Apart from Devgn, his film Tanhaji, and the unknown-till-now Toolsidas Junior, Bollywood is mostly missing from this year’s list. 

Director Mridul Mahendra’s Toolsidas Junior, starring Sanjay Dutt and Rajiv Kapoor (who passed away last year), has received the award for best Hindi film. Inspired by the real life story of a father, a son and a snooker challenge, Toolsidas Junior is a sweet but terribly mediocre film. It’s certainly not the best Hindi film of the year. But then, neither is Ajay Devgn’s performance.  

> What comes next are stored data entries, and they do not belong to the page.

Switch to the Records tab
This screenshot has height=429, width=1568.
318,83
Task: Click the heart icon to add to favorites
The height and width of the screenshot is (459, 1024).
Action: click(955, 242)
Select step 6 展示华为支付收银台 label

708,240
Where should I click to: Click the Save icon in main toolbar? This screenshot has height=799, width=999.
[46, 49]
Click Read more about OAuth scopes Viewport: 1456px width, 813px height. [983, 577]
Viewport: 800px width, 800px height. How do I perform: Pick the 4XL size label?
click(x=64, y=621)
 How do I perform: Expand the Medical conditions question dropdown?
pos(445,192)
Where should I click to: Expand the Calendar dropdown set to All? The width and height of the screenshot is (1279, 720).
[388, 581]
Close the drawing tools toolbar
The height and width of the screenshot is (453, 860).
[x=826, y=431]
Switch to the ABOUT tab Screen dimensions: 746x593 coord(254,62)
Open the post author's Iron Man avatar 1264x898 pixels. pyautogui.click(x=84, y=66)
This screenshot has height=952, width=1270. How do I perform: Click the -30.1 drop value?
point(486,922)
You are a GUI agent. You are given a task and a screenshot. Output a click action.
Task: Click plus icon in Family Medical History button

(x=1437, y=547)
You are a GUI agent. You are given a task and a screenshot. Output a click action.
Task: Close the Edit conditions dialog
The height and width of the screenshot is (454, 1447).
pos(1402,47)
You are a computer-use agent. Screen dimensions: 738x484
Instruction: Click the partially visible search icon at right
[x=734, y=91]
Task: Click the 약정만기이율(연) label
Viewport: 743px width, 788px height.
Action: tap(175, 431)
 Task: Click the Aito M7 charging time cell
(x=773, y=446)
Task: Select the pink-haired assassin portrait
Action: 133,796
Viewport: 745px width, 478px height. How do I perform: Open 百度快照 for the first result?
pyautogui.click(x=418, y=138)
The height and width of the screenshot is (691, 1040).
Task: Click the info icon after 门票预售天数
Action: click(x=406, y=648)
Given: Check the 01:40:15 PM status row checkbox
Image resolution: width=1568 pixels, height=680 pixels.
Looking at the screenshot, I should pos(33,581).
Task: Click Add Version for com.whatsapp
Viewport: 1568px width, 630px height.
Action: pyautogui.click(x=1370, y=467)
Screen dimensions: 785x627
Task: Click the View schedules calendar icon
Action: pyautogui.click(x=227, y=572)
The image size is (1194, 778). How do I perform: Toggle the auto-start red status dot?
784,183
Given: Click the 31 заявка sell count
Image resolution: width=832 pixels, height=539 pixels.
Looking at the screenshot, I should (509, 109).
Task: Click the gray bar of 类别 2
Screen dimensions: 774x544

Yet, beyond the top awards and the controversies, heartaches and celebratory parties, every year the list of awarded films showcases the beautiful diversity of India. Here are our top recommendations, in order of merit and preference: 

Photo: Gold Coin Motion Picture Company

Ayyappanum Koshiyum (Ayyappan and Koshi): The Malayalam film by writer-director Sachidanandan KR, better known as Sachy, is a character and dialogue-driven thriller that has spawned remakes in many languages.  

The director suffered a heart attack in 2020 and passed away four months after his film’s release. He was just 47 years old.  

His last film has won four awards, including best director, best supporting actor and, most interestingly, best female playback singer for 62-year-old farmer and folk singer, Nanchamma. She has written and sung the film’s title song, Kalakkatha, which is in the Irula language. 

Ayyappanum Koshiyum, which tells the story of the rivalry between a former Army havildar and a sub-inspector, packs in excellent performances, some Maoist politics and lots of communist violence.  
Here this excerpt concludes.